[Information provided Boundary: Start]
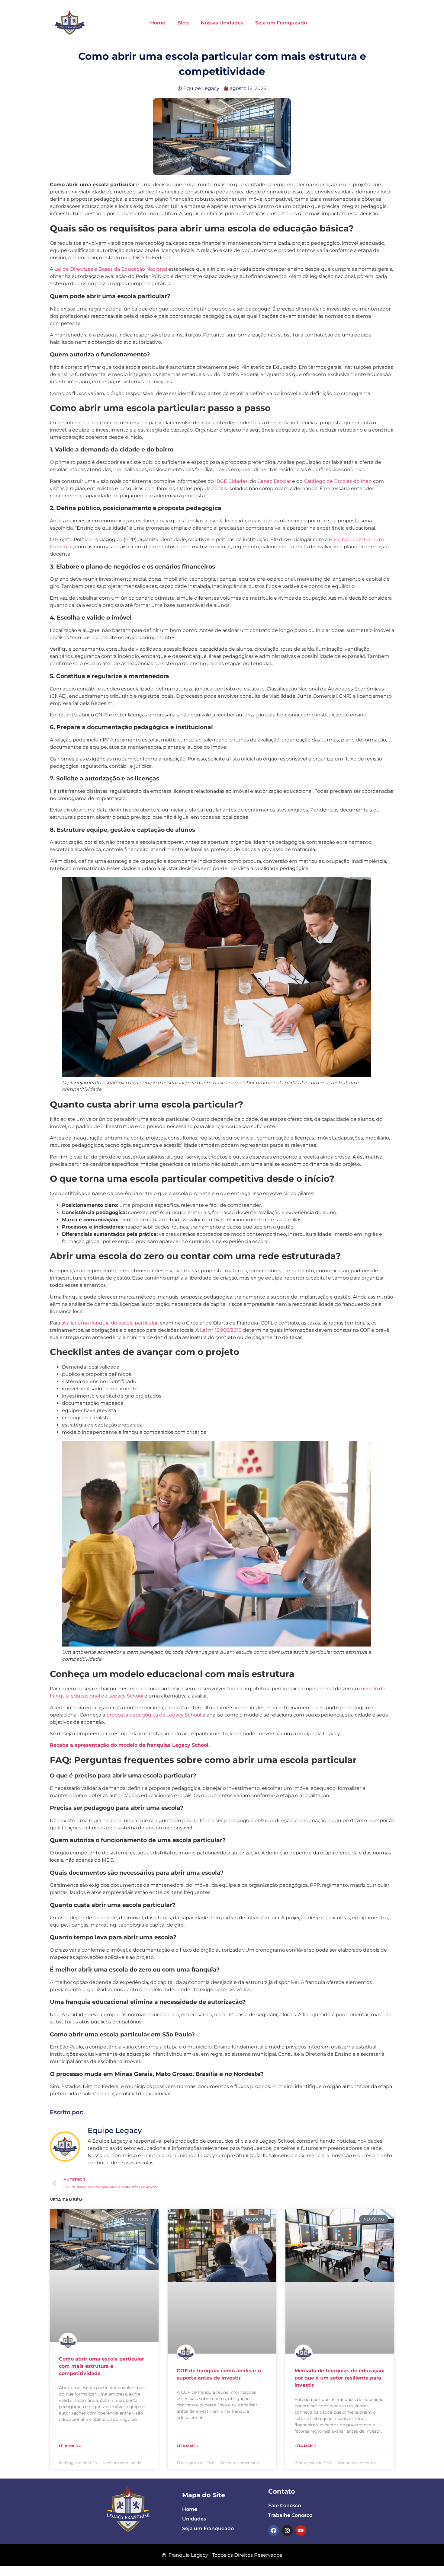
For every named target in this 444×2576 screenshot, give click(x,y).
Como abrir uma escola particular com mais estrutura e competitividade (101, 2366)
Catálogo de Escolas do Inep (338, 481)
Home (157, 23)
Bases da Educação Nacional (132, 269)
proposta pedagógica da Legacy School (153, 1715)
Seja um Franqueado (281, 23)
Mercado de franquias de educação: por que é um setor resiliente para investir (339, 2378)
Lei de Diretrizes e (76, 269)
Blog (183, 23)
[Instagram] (287, 2530)
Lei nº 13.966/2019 (220, 1330)
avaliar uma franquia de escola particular (109, 1323)
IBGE (221, 481)
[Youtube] (300, 2530)
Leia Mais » (70, 2446)
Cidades (238, 481)
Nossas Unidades (222, 23)
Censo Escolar (274, 481)
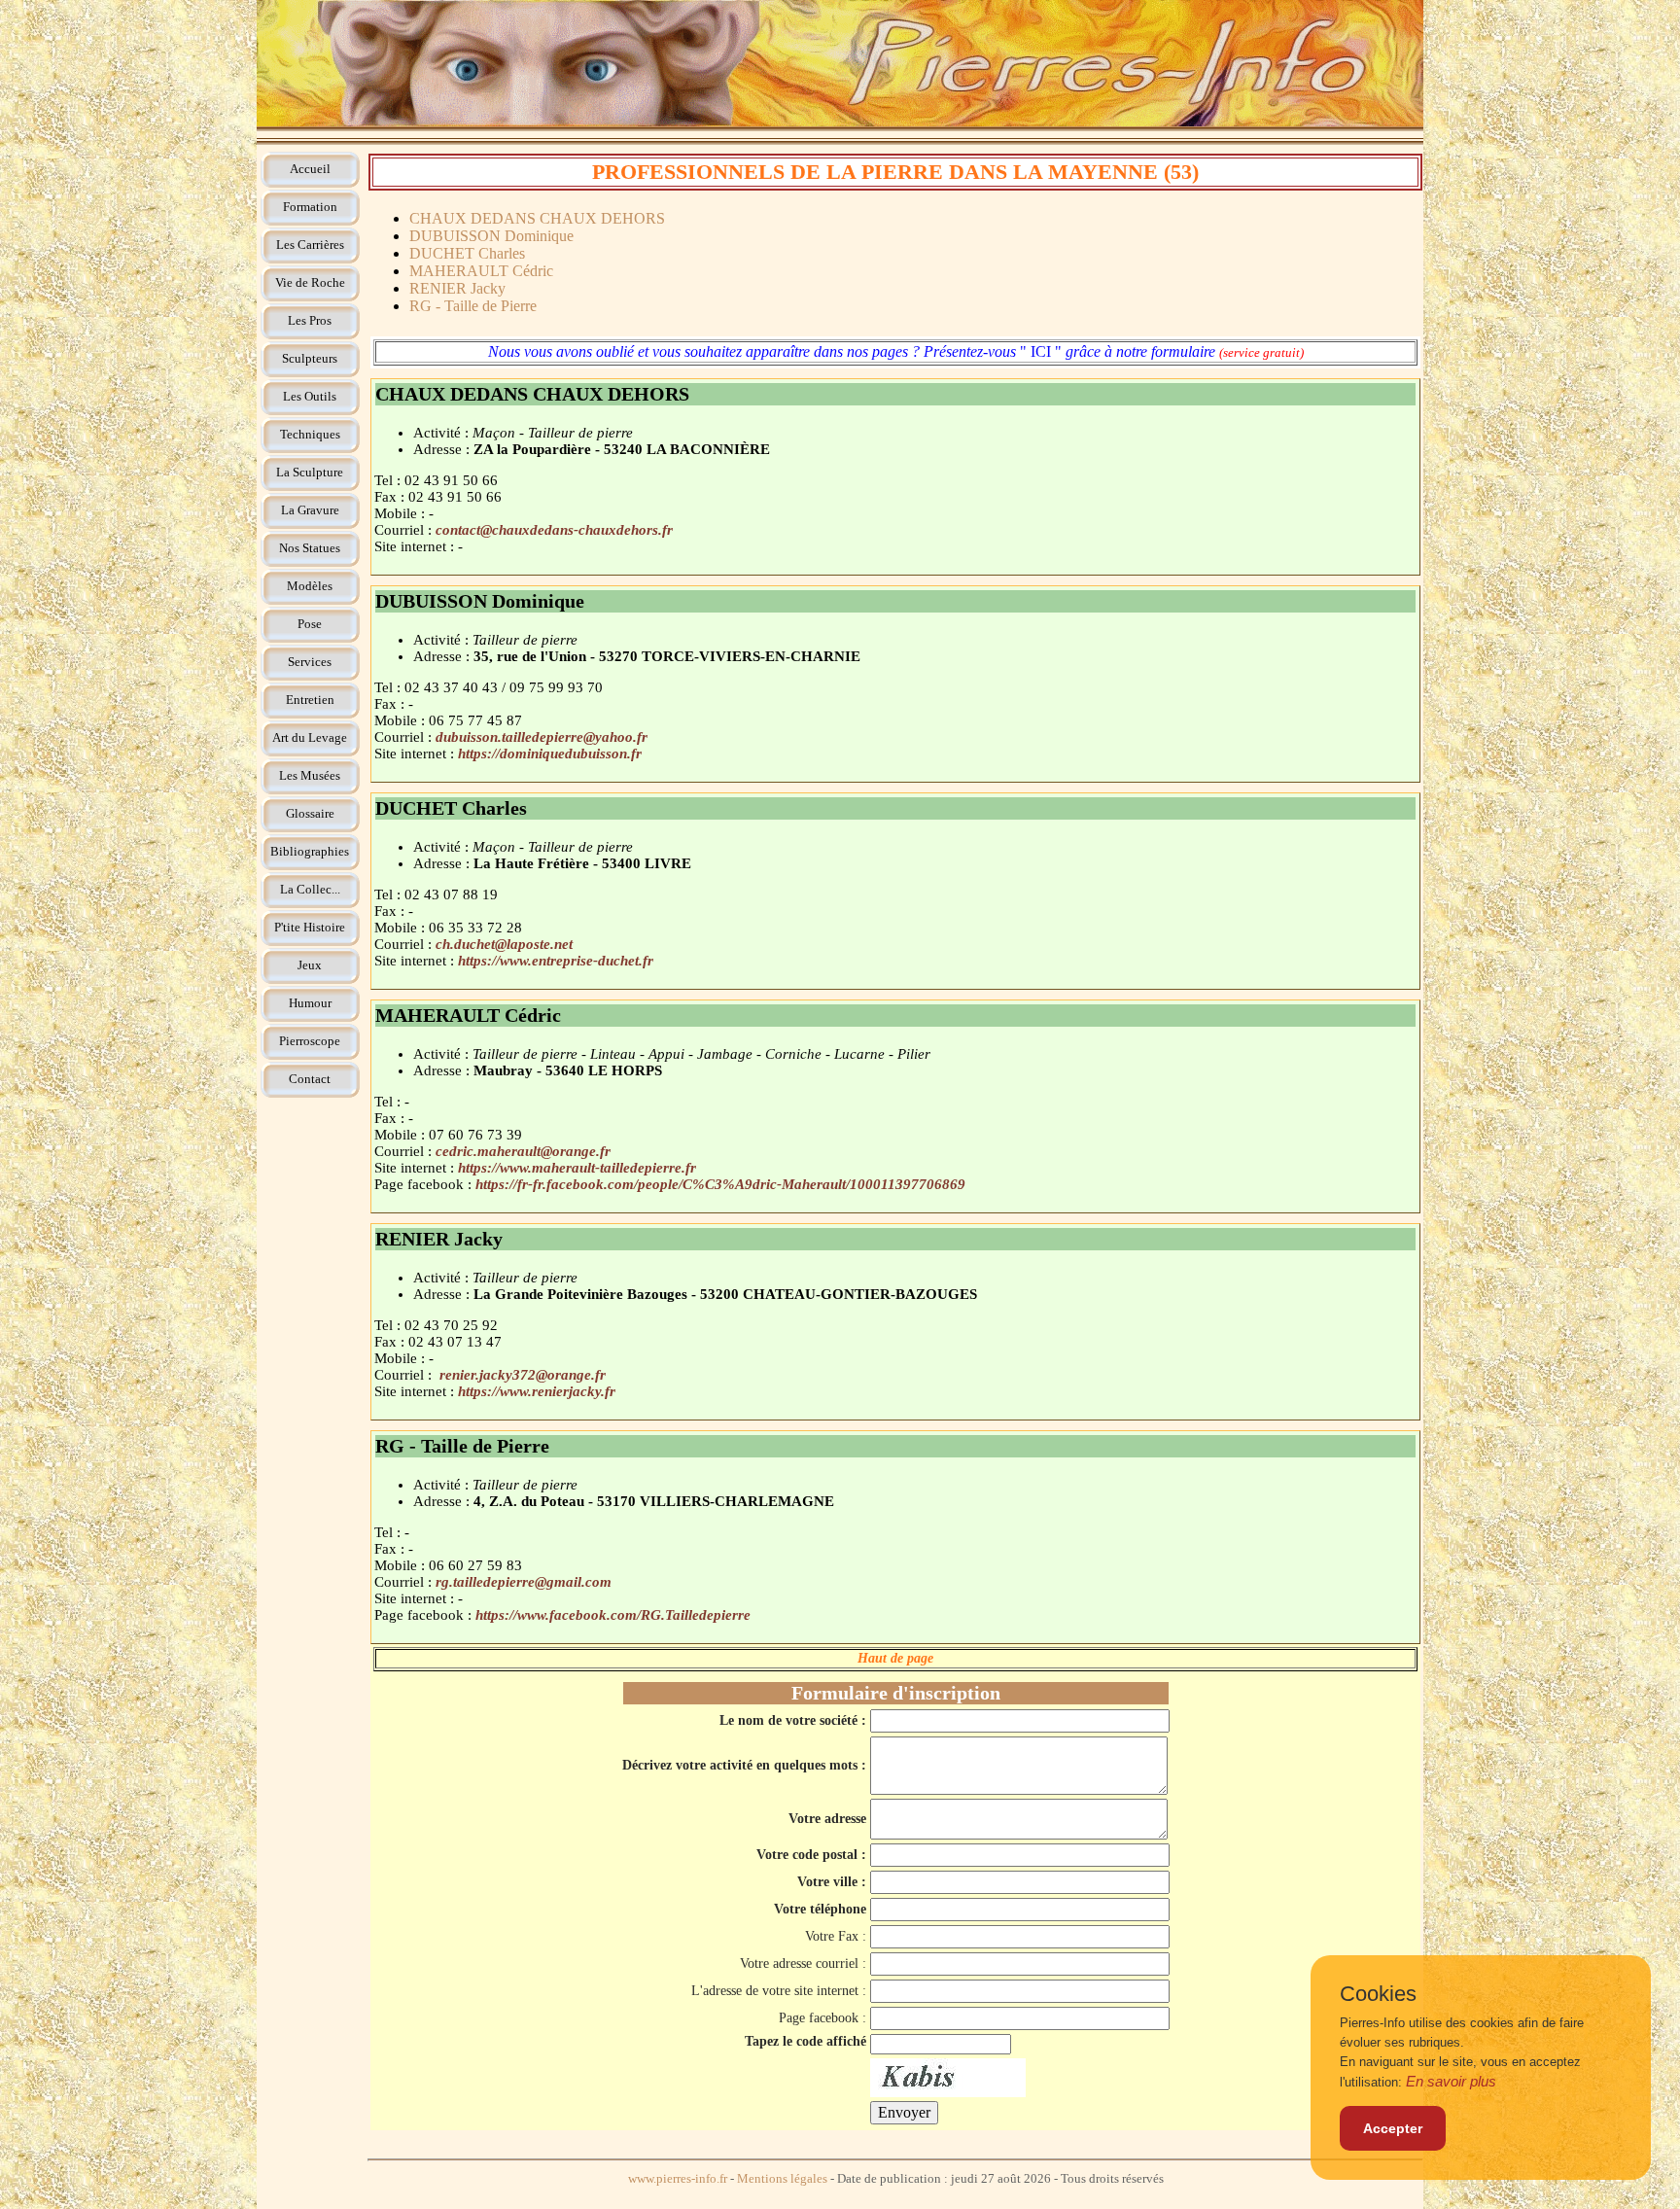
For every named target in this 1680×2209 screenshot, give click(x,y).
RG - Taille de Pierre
[Information provided Boundary: End]
— Aim of the task —
Each line above where the word "every" occurs should be copied out.

— Answer —
For every named target in this 444×2576 screenshot, give click(x,y).
For every named target in this 1680×2209 screenshot, give click(x,y).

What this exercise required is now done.